On its 50th birthday year, the story of finding a mission motorsport statement for 911 resonates in the upcoming debut of the NASCAR-owned United Sports Car road course tour that will open its doors with the Daytona 24 Hours next winter. Created from the amalgamation of the Grand Am Rolex and American Le Mans Series championships, their new replacement has, as yet, to release its details of its technical regulations, even though testing is little more than three months away as this is being written.The problem, like that of the 911 is in defining its “mission statement.”

 

For the Grand-Am’s Rolex tour, even though everybody on the NASCAR side will deny it, the mission statement was pretty clear: coral the pool of “gentleman” drivers so necessary to the success of any North American road racing series in order to put the ALMS out of business. Given that essentially the NASCAR folks bought out the Don-Panoz title chase, it was a strategy that worked. But now, having “won the war,” what does NASCAR do with the peace? More specifically, what does it do with the Rolex Daytona Prototypes?

 

 

Given the hundreds of millions it takes to field a headlining sports racer these days, the Grand-Am emasculated their prototypes in terms of the technology, thus cutting cost to the point where the rich gentlemen participants could come and play without worrying about their financial security. Ironically this approach has since its 2003 introduction produced some of the best, closest racing in the sport’s history. On the other hand, it has drawn little more than collective yawns from its audience base: the world inhabited by sports car enthusiasts.

 

Collectively, unlike their stock car counterparts, they prefer high technology overt tight, equalized competition, and so far, to a huge extent, they have eschewed the Grand Am and the Rolex series. Up to now, their lack of enthusiasm has not been that much of a problem, given that the ultimate Rolex consumers weren’t the fans, but the participants.
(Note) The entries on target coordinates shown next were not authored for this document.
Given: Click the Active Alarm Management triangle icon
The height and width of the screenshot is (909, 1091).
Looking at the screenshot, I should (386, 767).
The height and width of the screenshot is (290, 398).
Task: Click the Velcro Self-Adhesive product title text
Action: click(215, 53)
Now, however, if new championship is to prosper, the mission statement will have to be refocused on the techno savvy audience which up to now the NASCAR camp has ignored.

 

In light of the fact that NASCAR wants to keep the Daytona Prototypes as the foundation for its top ranked category, there are some hard, but simple choices to be made. Do those behind the new championship dumb down the performance potential of the present LM P2 prototypes and possibly of the Le Mans GTE production contingent scheduled to race next year far enough so as not to overshadow the DP community? Or, do they bring the DP’s performance up to a level where they’re not embarrassed by those surrounding them on the grid?

 

The first will please the “rich kid” gene pool, the second will satisfy United Sports Car Racing’s larger, and perhaps more necessary, audience base. At this point the time to make the decisions is growing ever smaller. And, while someone is going to be disappointed, there will be chaos and true disappointment if something isn’t do soon. In the end, like the case of the 911, it’s all about the necessity for mission statements.